In 1912 Lane had an application for a loan of $1,000. He was introduced to defendant by a friend and asked defendant to make the loan. At the same time he explained to defendant how he handled loans — that he looked after the recording of the papers, the insurance, the sending out of notices when payments were due, the collecting of interest, and all matters connected with the loan without charge to the party loaning; and that the payments would be made through his office. After looking at the property defendant agreed to make the loan. The papers were executed by the mortgagor and delivered to Lane, and he delivered them to defendant and received the money. Thereafter defendant made four other loans in the same manner, one of which was the loan to plaintiffs. All were payable at Lane's office. In each instance defendant himself determined whether he would make the loan but took Lane's report upon the title to the property without further examination. Lane collected the interest as it became due without having either the note or the mortgage in his possession and paid it over to defendant. Plaintiffs' mortgage was paid to Lane as previously stated. One of the other mortgages was paid when the owners sold the land to a third party. Defendant states that to complete the sale they came to his house and paid the full amount of the mortgage to him and that he gave them the papers together with a satisfaction. Lane testified that an entry on his books indicated that a payment of $500 on this mortgage had been made to him but that he had no personal recollection of the matter. Lane collected none of the principal on any of the others, but the record does not show that they have been paid.
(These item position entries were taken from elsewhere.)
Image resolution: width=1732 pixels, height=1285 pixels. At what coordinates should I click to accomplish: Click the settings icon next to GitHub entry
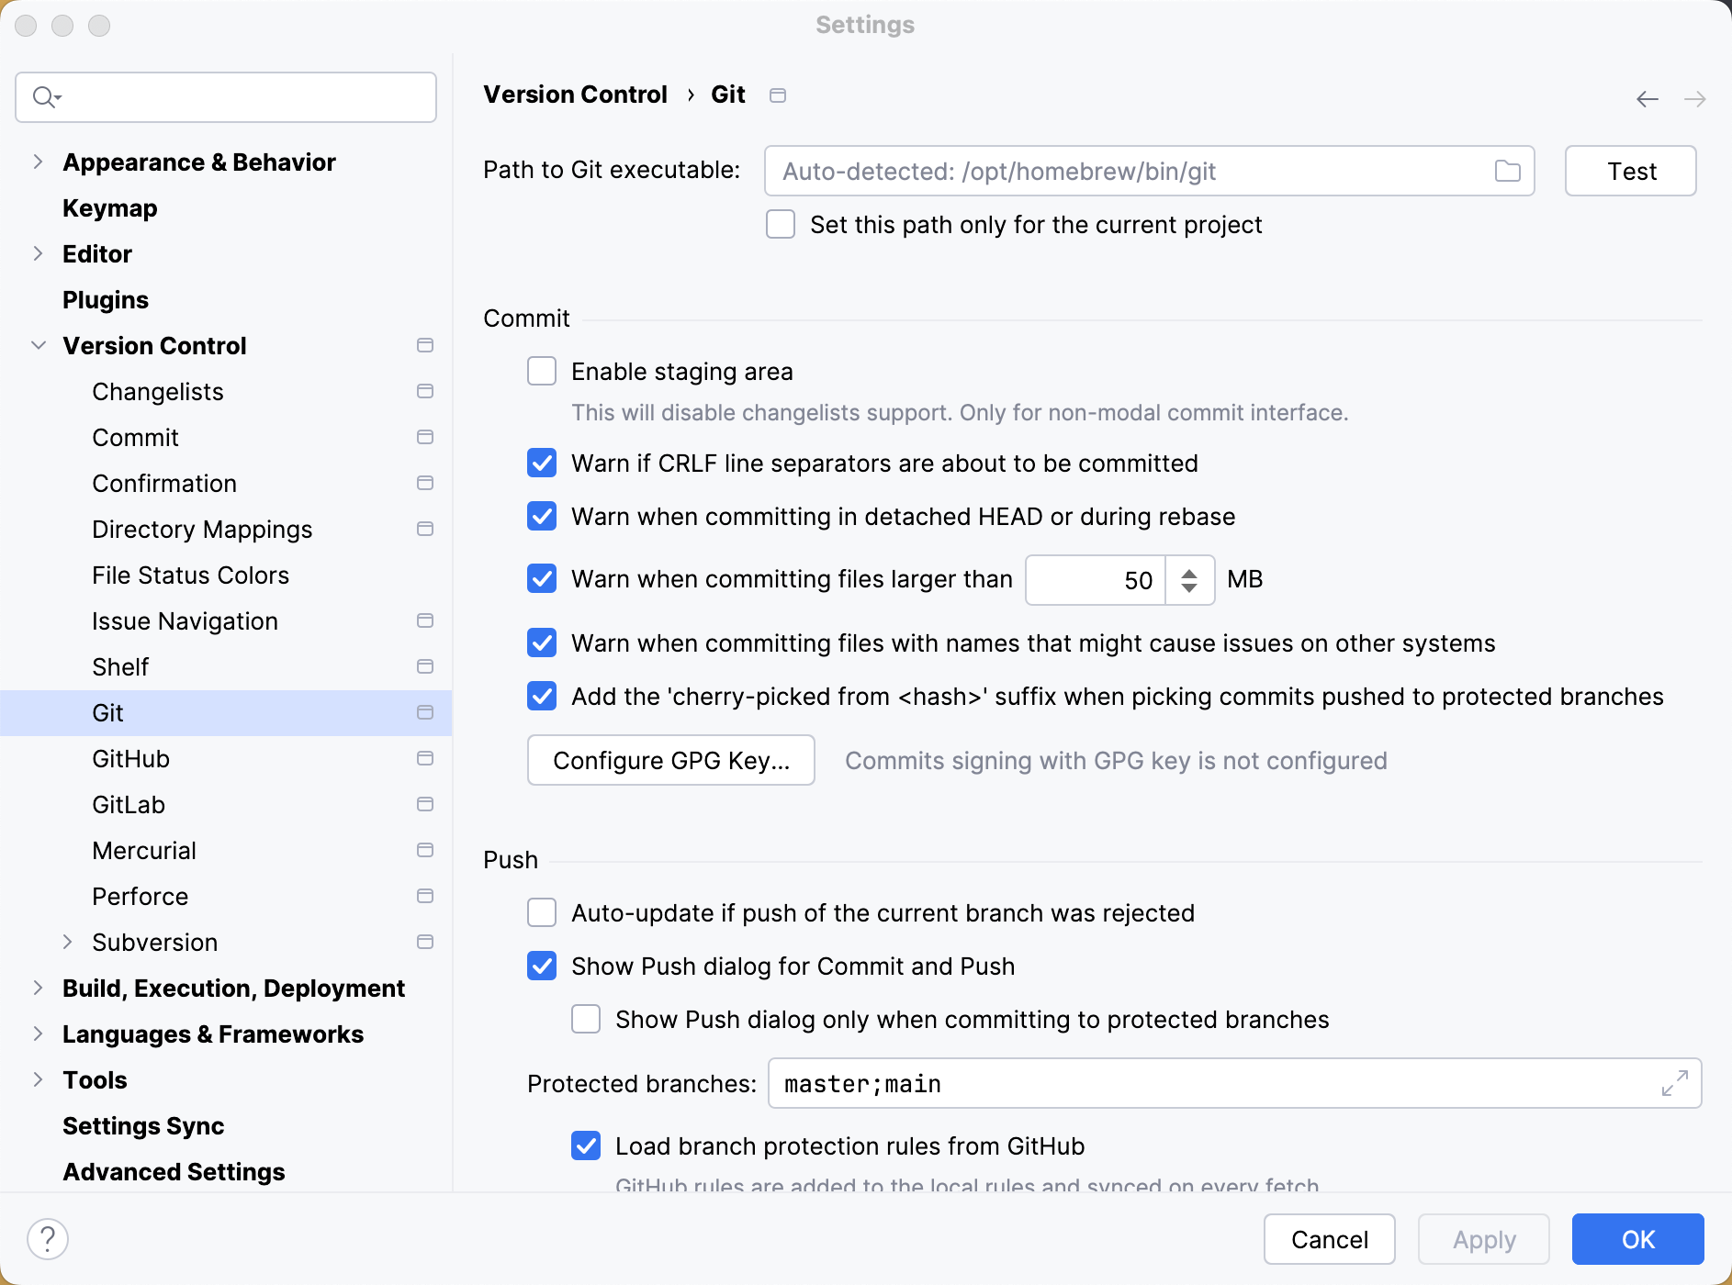pyautogui.click(x=424, y=758)
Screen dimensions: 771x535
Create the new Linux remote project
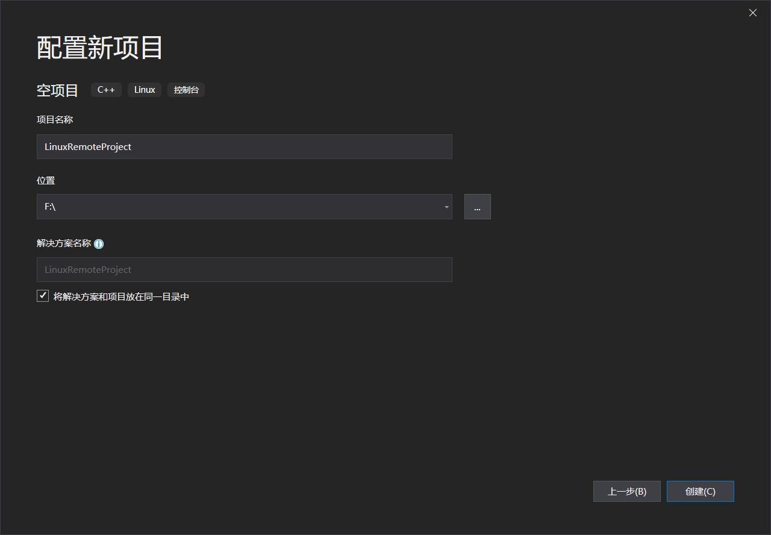[x=700, y=491]
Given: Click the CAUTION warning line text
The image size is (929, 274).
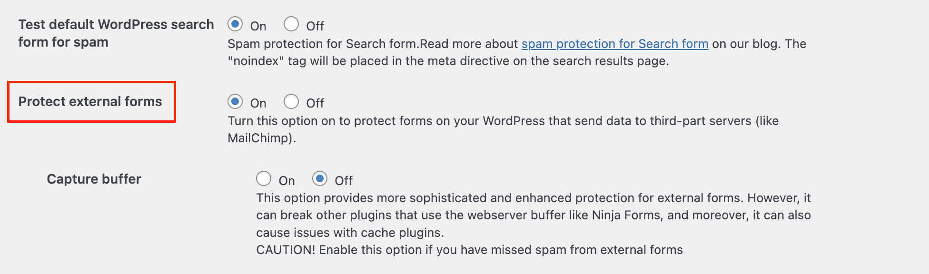Looking at the screenshot, I should point(469,250).
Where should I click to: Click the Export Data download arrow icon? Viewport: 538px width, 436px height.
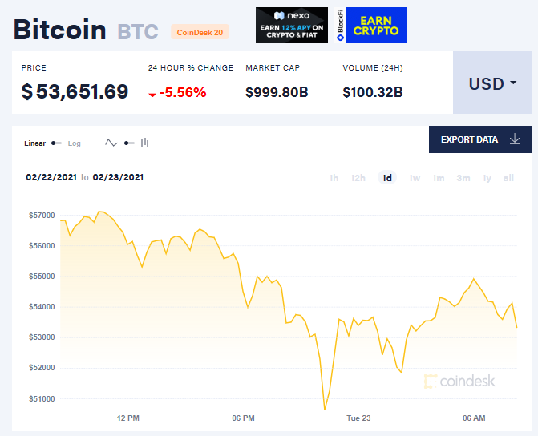[x=515, y=139]
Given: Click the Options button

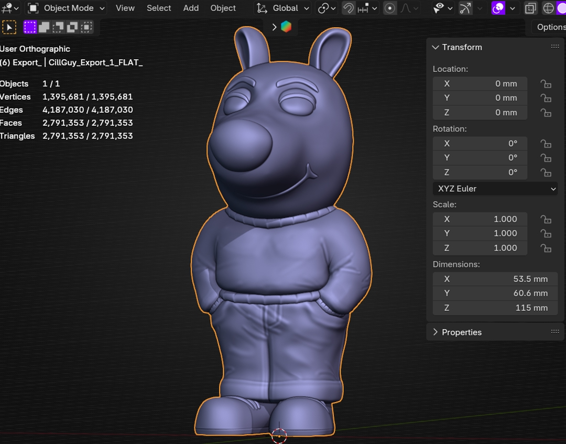Looking at the screenshot, I should click(x=550, y=27).
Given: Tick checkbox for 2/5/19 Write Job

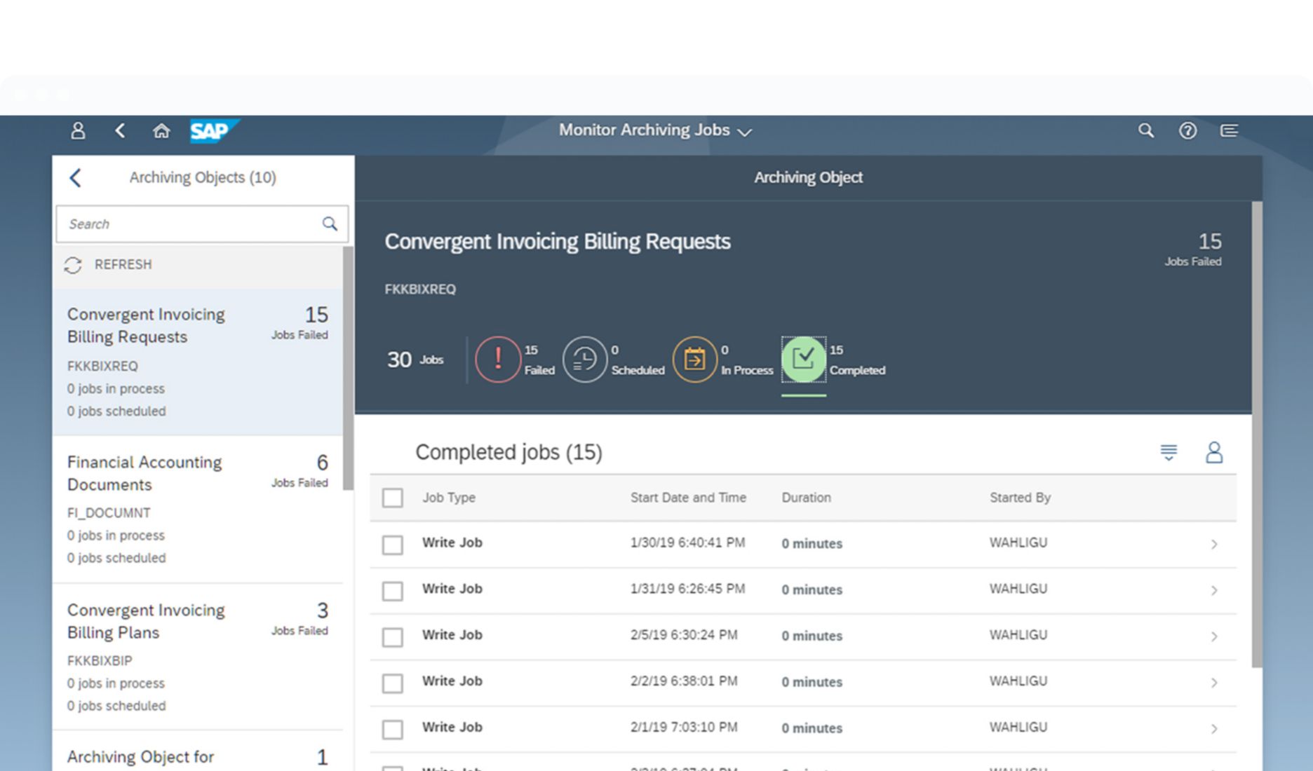Looking at the screenshot, I should pos(393,637).
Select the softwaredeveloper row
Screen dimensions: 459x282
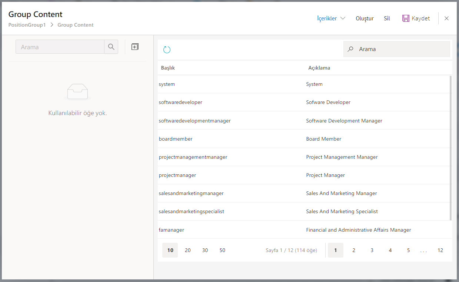180,103
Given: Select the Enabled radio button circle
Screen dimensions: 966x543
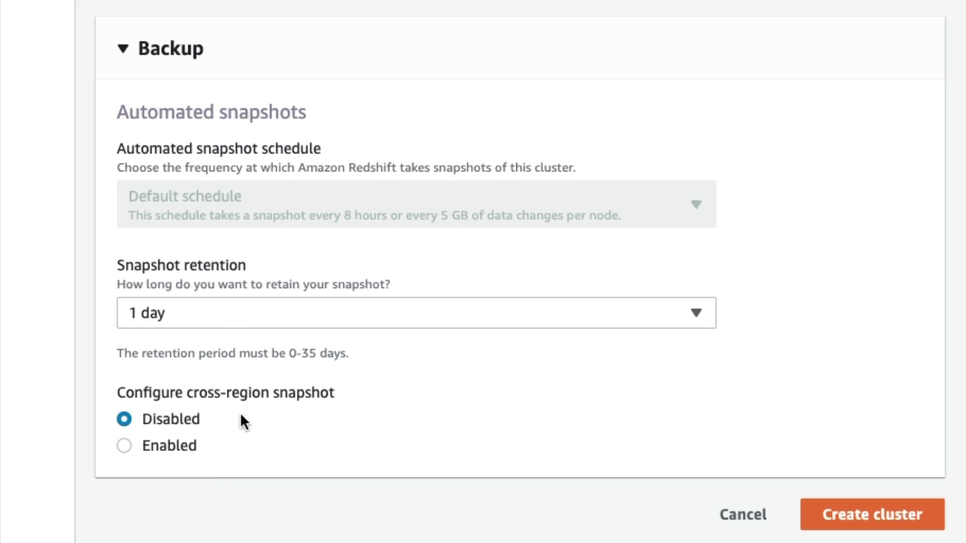Looking at the screenshot, I should point(124,445).
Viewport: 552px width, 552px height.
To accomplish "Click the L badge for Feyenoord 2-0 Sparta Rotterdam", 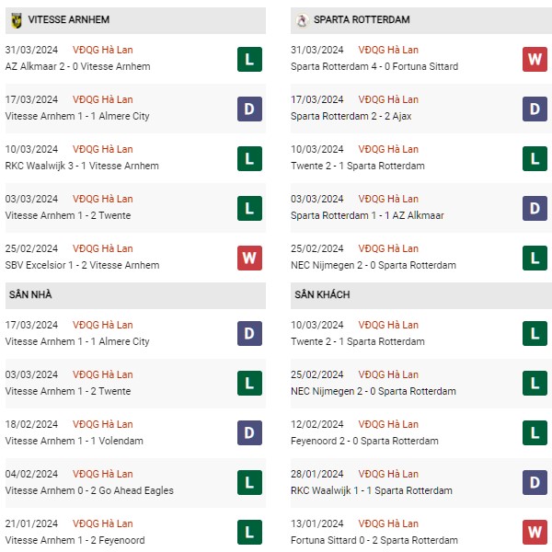I will coord(535,432).
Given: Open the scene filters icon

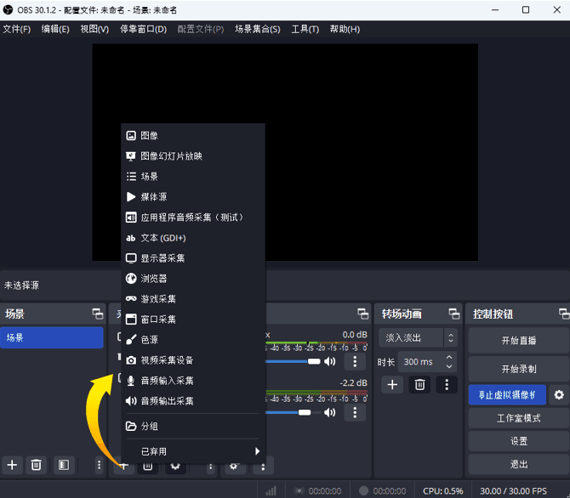Looking at the screenshot, I should [x=62, y=465].
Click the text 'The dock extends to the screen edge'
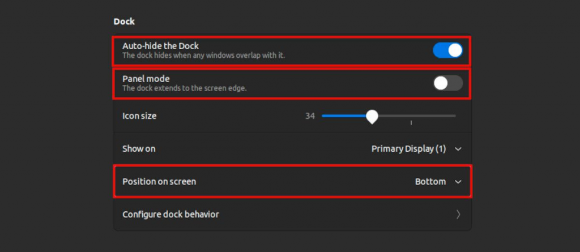Screen dimensions: 580x252 tap(184, 89)
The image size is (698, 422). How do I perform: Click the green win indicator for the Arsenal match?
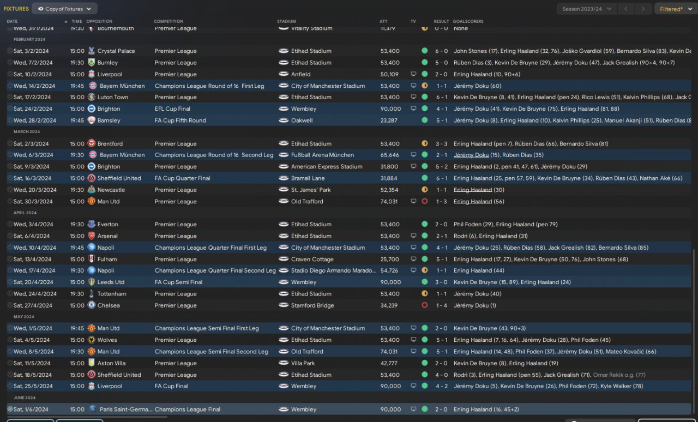[424, 236]
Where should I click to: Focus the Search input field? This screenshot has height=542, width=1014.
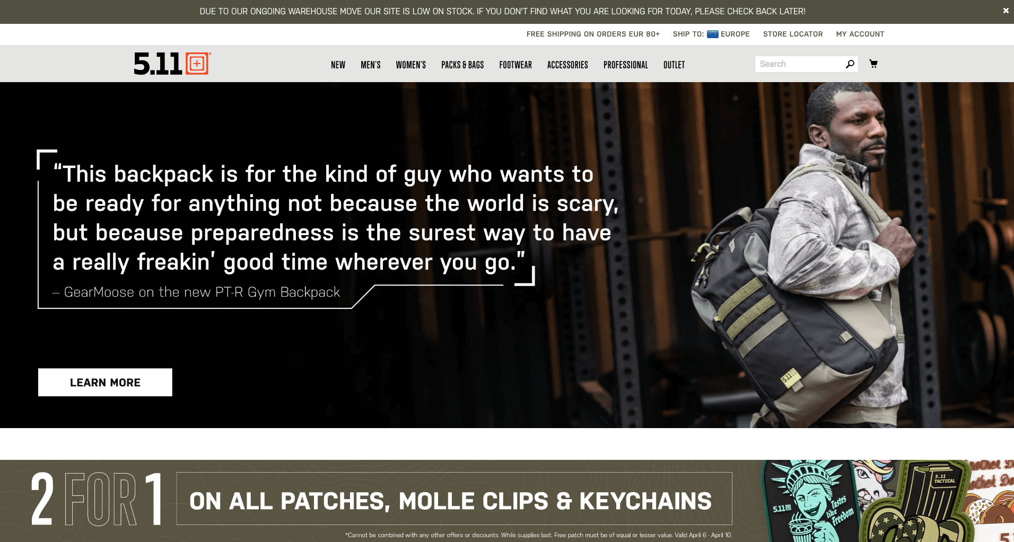pos(800,64)
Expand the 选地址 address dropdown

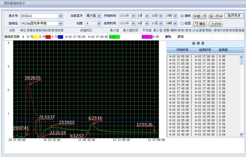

Defendant dealt wholly with Lane and never had any direct communication with the mortgagors, although, except in one instance, he went and looked at the property before making the loan. He expected the payments to be made at Lane's office and expected Lane to collect the interest, and when interest became due went to Lane and got it. At the trial defendant stated that the note for the first loan was payable at Lane's office, and then this followed:
Q. "So you expected that you would get your money from Mr. Lane?
A. "Yes.
Q. "I am showing you plaintiff's exhibit A. Is that the note that you got in connection with the Farnham [plaintiffs'] mortgage?
A. "Yes, sir.
Q. "And you understood when you made that loan that the payments on that note were to be made to Mr. Lane?
A. "Yes.
Q. "And where did you go to get the interest on the Farnham mortgage?
A. "To Mr. Lane.
Q. "You never went to Mr. or Mrs. Farnham for it, did you?
A. "No."
Considering the above testimony in connection with the explanation made to defendant concerning the manner in which his loans would be handled, we are unable to say that the trial court could not legitimately infer that Lane had authority to collect the principal as well as the interest.
It follows that the order denying a new trial must be and therefore it is affirmed.